Но наш тезис радикальнее: разлитой в воздухе агрессивности не столько же, ее больше. Подлинное зло, как и добро, бескорыстно и не обусловлено ничем, кроме самого себя. И вот такое ощущение, что чистого зла поболее. Когда, грубо говоря, общество стало в три раза сытнее и существенно увереннее в своем завтрашнем дне, но уровень преступности и хамства не упал — это что? Это очень, очень плохой знак. При прочих равных нищий, тем более внезапно нищий, человек — злее. Ситуация «вылез из подвала под технарьком, взял обломок кирпича и пошел на первого встречного» менее страшна, чем «вышел из бара под пивасиком и пристал к прохожему с припасенной битой». В первом случае мы имеем маргинала, жизнь его кончена, там отчаяние, обида... А у нас полстраны в какой-то момент стали маргиналами. Если ярится и бузит несчастный и бедный — это не безнадежно. Если его пристроить к делу, может, оно наладится. Но если на понижение готов играть человек, у которого, по мнению общества и его самого, все нормально, то это диагноз, мало сопряженный с другими.
Приключения нравов
Советское общество, индивидуальную агрессию особо не поощрявшее (равно как и индивидуальную доблесть, впрочем), дало в момент обрушения уровень зла, видимый нами по 90-м. Но тут надо понимать, какая часть насилия была тогда «по нужде», а какая от чистой любви к насилию озверевшего человейника. Пресловутые бандитские бригады, например, не столь со зла, сколь от необходимости группироваться и выживать в условиях беспредела, это скорее реакция на плохое, чем оно само. Если же рухнет налаженный человейник постсоветского образца, «всплеск насилия 90-х» покажется детским утренником. Латинская Америка, куда мы приплыли из Европы за увлекательный период 20-го века, обратится Африкой. Каннибализм, к примеру, будет не то что нормой, но элементом фона — вроде как сегодня отъем мобилок.

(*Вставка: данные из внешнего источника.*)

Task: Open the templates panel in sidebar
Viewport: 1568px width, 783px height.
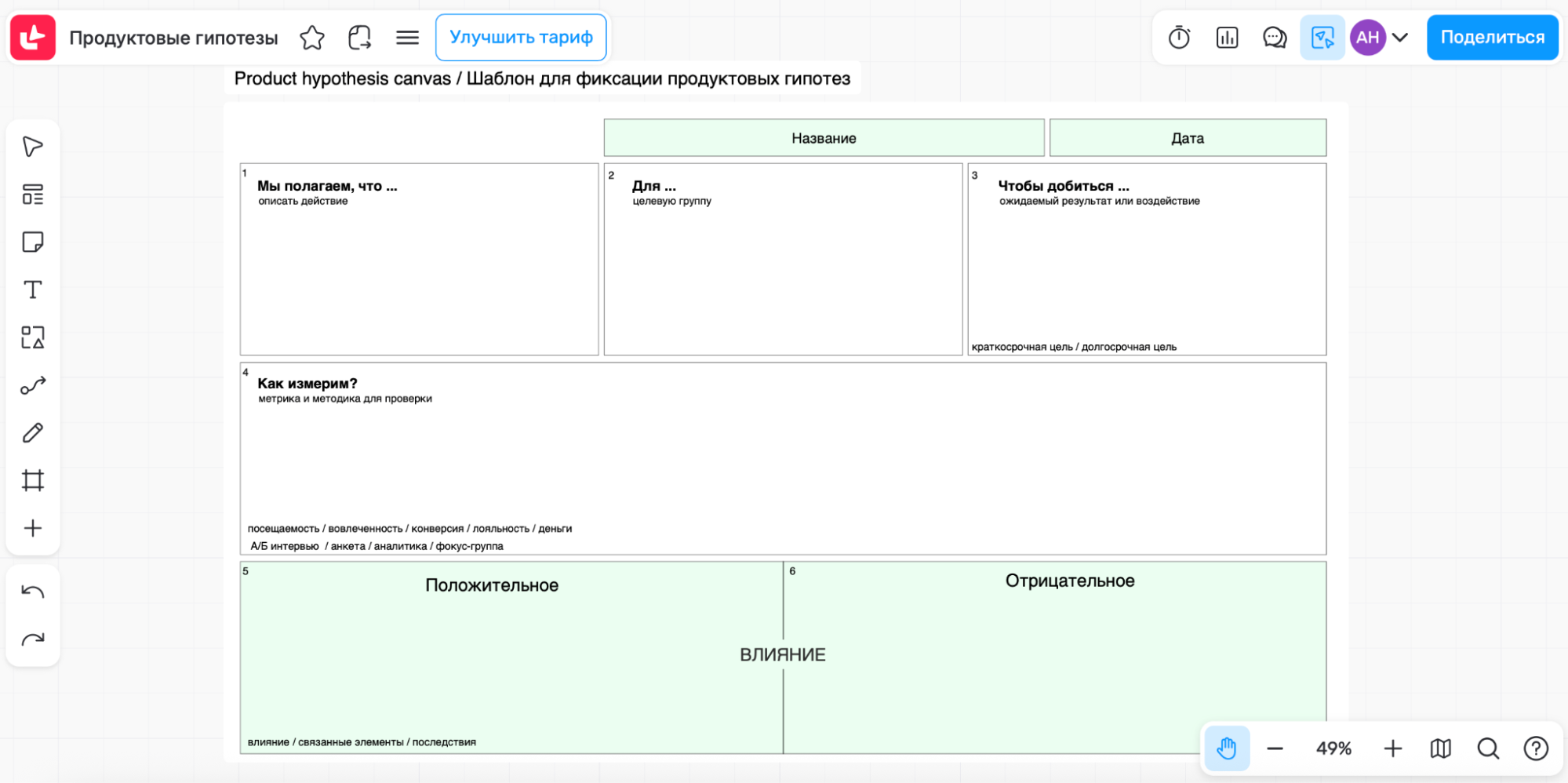Action: tap(33, 195)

Помимо удельной агрессивности интегральный показатель быдлоемкости, как сказано, рассчитывается по мере невежества и понта. Не будем строги к невежеству, требуя повальной общей эрудиции и знания от всех таблицы Менделеева и дат Тридцатилетней войны. Это к специалистам. Хотя тотальная неспособность перемножить в уме, к примеру, 13 на 11 и полное незнание о Первой мировой войне уже смущали бы... Бог с этим. О людях надо судить по тому, где они есть, а не по тому, где их нет. В сильно мягкой формулировке будем трактовать невежество как некомпетентность. В том, где человек заявлен по факту своего «дела».

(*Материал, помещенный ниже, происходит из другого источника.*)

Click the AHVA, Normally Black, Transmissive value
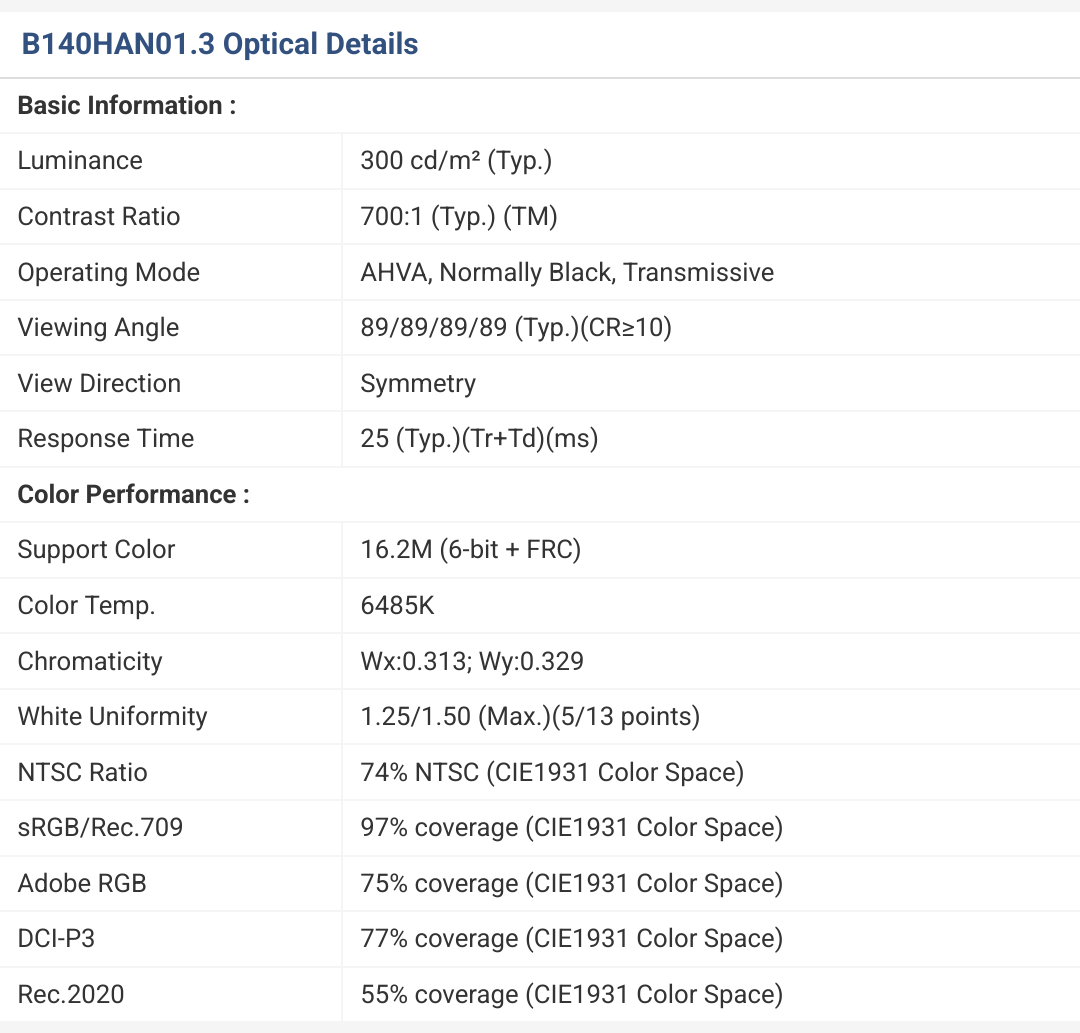This screenshot has height=1033, width=1080. coord(567,272)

И вот количество людей без профессии — выросло по сравнению с 20-м веком. Если любого выпускника средней школы можно выучить на твою социальную роль за месяц, то профессии у тебя, мил человек, таки нет. Диплом есть, сертификат есть, а профессии нет. Общее соотносится с частным, и для людей без профессии нужны какие-то специальные места без дела. По сравнению с 90-ми штаты госучреждений и корпораций выросли. То, что в голодный год делало два человека, в сытый стал делать отдел из пятнадцати. Функционал — тот же. Вопрос: если его сократить на тринадцать человек, оставшиеся — справятся? Вряд ли? Ну и если это не разложение социальной ткани и человеческого потенциала — что это?

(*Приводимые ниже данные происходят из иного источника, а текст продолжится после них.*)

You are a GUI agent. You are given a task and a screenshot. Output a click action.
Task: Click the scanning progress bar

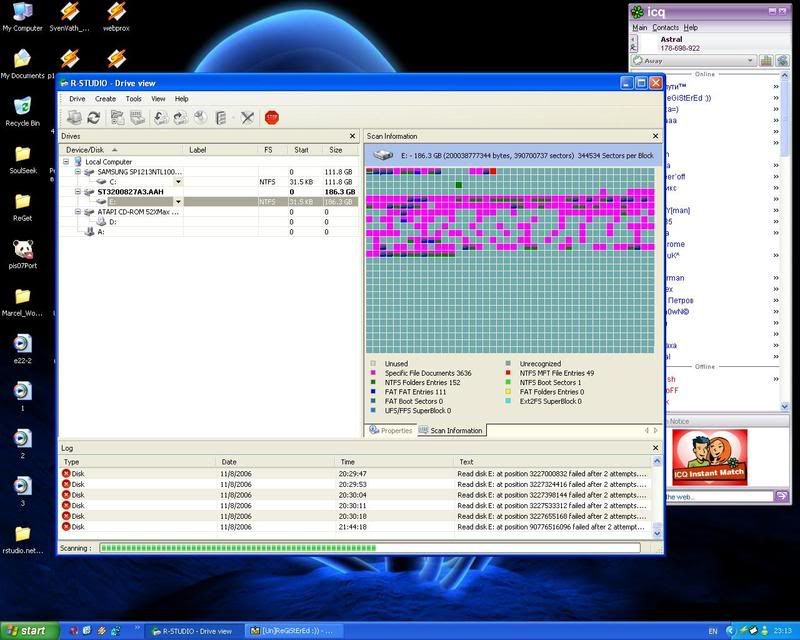[x=370, y=548]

Наконец, третье необходимое и достаточное — понты. Быдло всегда на понтах. С человеком, осознающим любой свой грех, можно договориться. «Здравствуйте, я хороший, но ленив, спесив, ухожу в недельный запой раз в месяц по расписанию и предам вас примерно за 100 тысяч долларов». Это золотой кадр. Он не предаст вас за три копейки, не уйдет в запой неожиданно и не так уж спесив, раз это признает. Стало ли больше скромности-адекватности за последние годы? Ну и вот. Заниженная самооценка — личная проблема, завышенная — беда окружающих. Твердая уверенность, что «я супер», — это вовсе не супер. Это маркер социопата.